Investigating Redundancy in Multimodal Large Language Models with Multiple Vision Encoders

Recent multimodal large language models (MLLMs) increasingly integrate multiple vision encoders to improve performance on various benchmarks, assuming that diverse pretraining objectives yield complementary visual signals. However, we show this assumption often fails in practice. Through systematic encoder masking across representative multi encoder MLLMs, we find that performance typically degrades gracefully, and sometimes even improves, when selected encoders are masked, revealing pervasive encoder redundancy. To quantify this effect, we introduce two principled metrics: the Conditional Utilization Rate (CUR), which measures an encoder s marginal contribution in the presence of others, and the Information Gap (IG), which captures heterogeneity in encoder utility within a model. Using these tools, we observe: (i) strong specialization on tasks like OCR and Chart, where a single encoder can dominate with a CUR greater than 90 percent, (ii) high redundancy on general VQA and knowledge based tasks, where encoders are largely interchangeable, (iii) instances of detrimental encoders with negative CUR. Notably, masking specific encoders can yield up to 16 percent higher accuracy on a specific task category and 3.6 percent overall performance boost compared to the full model.Furthermore, single and dual encoder variants recover over 90 percent of baseline on most non OCR tasks with substantially lower training resources and inference latency. Our analysis challenges the more encoders are better heuristic in MLLMs and provides actionable diagnostics for developing more efficient and effective multimodal architectures.
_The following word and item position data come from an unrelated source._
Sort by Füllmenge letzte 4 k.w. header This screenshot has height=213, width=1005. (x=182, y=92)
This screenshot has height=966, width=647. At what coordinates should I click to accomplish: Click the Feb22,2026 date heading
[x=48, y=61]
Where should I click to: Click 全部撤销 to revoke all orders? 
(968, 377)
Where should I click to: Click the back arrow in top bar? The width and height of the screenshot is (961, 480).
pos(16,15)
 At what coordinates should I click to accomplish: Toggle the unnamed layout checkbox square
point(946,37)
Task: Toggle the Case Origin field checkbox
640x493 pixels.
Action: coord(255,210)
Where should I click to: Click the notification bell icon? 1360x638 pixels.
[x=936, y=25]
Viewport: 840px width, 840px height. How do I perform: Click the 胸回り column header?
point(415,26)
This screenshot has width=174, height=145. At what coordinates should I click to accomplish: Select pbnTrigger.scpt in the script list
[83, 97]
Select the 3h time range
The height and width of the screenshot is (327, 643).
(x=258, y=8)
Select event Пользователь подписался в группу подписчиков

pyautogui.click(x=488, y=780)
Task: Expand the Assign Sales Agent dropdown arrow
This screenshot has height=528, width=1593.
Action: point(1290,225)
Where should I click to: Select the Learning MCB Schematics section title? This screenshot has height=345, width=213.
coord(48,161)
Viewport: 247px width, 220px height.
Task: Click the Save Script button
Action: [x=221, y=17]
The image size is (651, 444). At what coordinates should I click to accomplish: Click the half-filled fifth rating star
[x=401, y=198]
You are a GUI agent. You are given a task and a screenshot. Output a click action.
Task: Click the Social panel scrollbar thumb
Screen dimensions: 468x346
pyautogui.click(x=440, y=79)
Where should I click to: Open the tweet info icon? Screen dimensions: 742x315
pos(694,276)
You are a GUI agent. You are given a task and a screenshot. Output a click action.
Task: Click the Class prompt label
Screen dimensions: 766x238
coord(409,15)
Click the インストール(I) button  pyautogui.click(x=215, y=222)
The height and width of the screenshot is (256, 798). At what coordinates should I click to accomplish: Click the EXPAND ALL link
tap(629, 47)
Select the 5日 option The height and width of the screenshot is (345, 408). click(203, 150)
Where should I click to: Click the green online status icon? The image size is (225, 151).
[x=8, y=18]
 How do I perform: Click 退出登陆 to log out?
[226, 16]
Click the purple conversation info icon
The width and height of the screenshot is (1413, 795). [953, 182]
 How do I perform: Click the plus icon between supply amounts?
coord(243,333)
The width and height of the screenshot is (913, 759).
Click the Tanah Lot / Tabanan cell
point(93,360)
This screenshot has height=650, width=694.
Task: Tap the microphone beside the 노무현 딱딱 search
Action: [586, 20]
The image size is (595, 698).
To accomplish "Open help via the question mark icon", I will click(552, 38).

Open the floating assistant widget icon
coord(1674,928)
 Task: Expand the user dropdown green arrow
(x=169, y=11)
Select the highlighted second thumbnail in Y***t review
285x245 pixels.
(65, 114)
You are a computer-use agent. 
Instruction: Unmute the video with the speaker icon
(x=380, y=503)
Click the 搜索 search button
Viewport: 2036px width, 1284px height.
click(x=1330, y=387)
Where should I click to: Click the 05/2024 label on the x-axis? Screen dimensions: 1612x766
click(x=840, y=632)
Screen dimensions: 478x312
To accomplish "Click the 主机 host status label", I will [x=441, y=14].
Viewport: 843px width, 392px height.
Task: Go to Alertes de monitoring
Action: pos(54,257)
翻译：近年来，多模态大语言模型（MLLMs）日益集成多个视觉编码器，以期通过多样化的预训练目标获得互补的视觉信号，从而提升在各种基准测试上的性能。然而，我们发现这一假设在实践中往往并不成立。通过对代表性的多编码器 MLLMs 进行系统的编码器掩蔽实验，我们发现当特定编码器被掩蔽时，模型性能通常仅平缓下降，有时甚至有所提升，这揭示了编码器之间普遍存在的冗余现象。为量化这一效应，我们引入了两个原则性度量指标：条件利用率（CUR），用于衡量一个编码器在其他编码器存在时的边际贡献；以及信息差（IG），用于捕捉模型内各编码器效用的异质性。利用这些工具，我们观察到：（i）在 OCR 和图表等任务上存在强烈的专业化现象，单个编码器可能占据主导地位，其 CUR 超过 90%；（ii）在通用视觉问答（VQA）和基于知识的任务上存在高度冗余，编码器在很大程度上可相互替换；（iii）存在具有负 CUR 的有害编码器实例。值得注意的是，与完整模型相比，掩蔽特定编码器能在特定任务类别上获得高达 16% 的准确率提升，以及 3.6% 的整体性能提升。此外，单编码器和双编码器变体在大多数非 OCR 任务上能以显著更低的训练资源和推理延迟恢复超过 90% 的基线性能。我们的分析挑战了 MLLMs 中“编码器越多越好”的经验法则，并为开发更高效、更有效的多模态架构提供了可操作的诊断方法。